(Extracted data entries)
━━━━

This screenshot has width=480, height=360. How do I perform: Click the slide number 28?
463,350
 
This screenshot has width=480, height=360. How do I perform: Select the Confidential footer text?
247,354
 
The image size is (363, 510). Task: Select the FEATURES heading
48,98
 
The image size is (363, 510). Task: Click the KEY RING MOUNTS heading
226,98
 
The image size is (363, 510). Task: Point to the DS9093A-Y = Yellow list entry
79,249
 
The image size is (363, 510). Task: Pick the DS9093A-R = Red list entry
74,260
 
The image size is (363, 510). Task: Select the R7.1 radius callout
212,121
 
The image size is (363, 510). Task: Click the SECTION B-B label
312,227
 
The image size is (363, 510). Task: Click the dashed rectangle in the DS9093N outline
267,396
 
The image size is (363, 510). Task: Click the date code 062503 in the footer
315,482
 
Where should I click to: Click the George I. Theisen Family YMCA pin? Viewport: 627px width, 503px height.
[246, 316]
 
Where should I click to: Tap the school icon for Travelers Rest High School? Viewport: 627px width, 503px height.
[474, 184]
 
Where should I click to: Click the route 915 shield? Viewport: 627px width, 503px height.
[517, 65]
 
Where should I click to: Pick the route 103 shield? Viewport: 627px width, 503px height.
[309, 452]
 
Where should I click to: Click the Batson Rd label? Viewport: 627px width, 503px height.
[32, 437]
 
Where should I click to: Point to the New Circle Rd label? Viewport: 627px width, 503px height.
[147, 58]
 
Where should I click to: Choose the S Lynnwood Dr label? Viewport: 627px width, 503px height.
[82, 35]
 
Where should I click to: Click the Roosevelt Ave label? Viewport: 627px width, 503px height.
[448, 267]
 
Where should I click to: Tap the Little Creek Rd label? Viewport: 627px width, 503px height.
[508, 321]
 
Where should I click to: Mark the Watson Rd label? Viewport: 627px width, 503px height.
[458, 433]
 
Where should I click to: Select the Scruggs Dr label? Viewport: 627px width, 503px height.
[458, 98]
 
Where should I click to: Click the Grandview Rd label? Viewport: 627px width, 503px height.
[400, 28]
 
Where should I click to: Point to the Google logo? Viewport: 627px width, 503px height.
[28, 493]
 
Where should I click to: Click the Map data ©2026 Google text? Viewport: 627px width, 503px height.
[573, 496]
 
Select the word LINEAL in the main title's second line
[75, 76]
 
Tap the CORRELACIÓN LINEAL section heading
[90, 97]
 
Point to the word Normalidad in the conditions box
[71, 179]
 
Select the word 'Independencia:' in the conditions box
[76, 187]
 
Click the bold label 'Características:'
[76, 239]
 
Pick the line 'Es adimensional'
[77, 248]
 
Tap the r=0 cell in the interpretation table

━━━━

* WORK REQUIRED
Write out every one of the rows above word for word, changing nothing.

* SOLUTION FOR THIS TASK
This screenshot has width=480, height=360. How do I perform: Click the slide number 28?
463,350
 
This screenshot has width=480, height=360. How do I perform: Select the Confidential footer text?
247,354
 
The image size is (363, 510). Task: Select the FEATURES heading
48,98
 
The image size is (363, 510). Task: Click the KEY RING MOUNTS heading
226,98
 
The image size is (363, 510). Task: Point to the DS9093A-Y = Yellow list entry
79,249
 
The image size is (363, 510). Task: Pick the DS9093A-R = Red list entry
74,260
 
The image size is (363, 510). Task: Select the R7.1 radius callout
212,121
 
The image size is (363, 510). Task: Click the SECTION B-B label
312,227
 
The image size is (363, 510). Task: Click the dashed rectangle in the DS9093N outline
267,396
 
The image size is (363, 510). Task: Click the date code 062503 in the footer
315,482
 
Where should I click to: Click the George I. Theisen Family YMCA pin? Viewport: 627px width, 503px height.
[246, 316]
 
Where should I click to: Tap the school icon for Travelers Rest High School? Viewport: 627px width, 503px height.
[474, 184]
 
Where should I click to: Click the route 915 shield? Viewport: 627px width, 503px height.
[517, 65]
 
Where should I click to: Pick the route 103 shield? Viewport: 627px width, 503px height.
[309, 452]
 
Where should I click to: Click the Batson Rd label? Viewport: 627px width, 503px height.
[32, 437]
 
Where should I click to: Point to the New Circle Rd label? Viewport: 627px width, 503px height.
[147, 58]
 
Where should I click to: Choose the S Lynnwood Dr label? Viewport: 627px width, 503px height.
[82, 35]
 
Where should I click to: Click the Roosevelt Ave label? Viewport: 627px width, 503px height.
[448, 267]
 
Where should I click to: Tap the Little Creek Rd label? Viewport: 627px width, 503px height.
[508, 321]
 
Where should I click to: Mark the Watson Rd label? Viewport: 627px width, 503px height.
[458, 433]
 
Where should I click to: Select the Scruggs Dr label? Viewport: 627px width, 503px height.
[458, 98]
 
Where should I click to: Click the Grandview Rd label? Viewport: 627px width, 503px height.
[400, 28]
 
Where should I click to: Point to the Google logo? Viewport: 627px width, 503px height.
[28, 493]
 
Where should I click to: Click the Map data ©2026 Google text? Viewport: 627px width, 503px height.
[573, 496]
 
Select the word LINEAL in the main title's second line
[75, 76]
 
Tap the CORRELACIÓN LINEAL section heading
[90, 97]
 
Point to the word Normalidad in the conditions box
[71, 179]
 
Select the word 'Independencia:' in the conditions box
[76, 187]
 
Click the bold label 'Características:'
[76, 239]
 
Pick the line 'Es adimensional'
[77, 248]
 
Tap the r=0 cell in the interpretation table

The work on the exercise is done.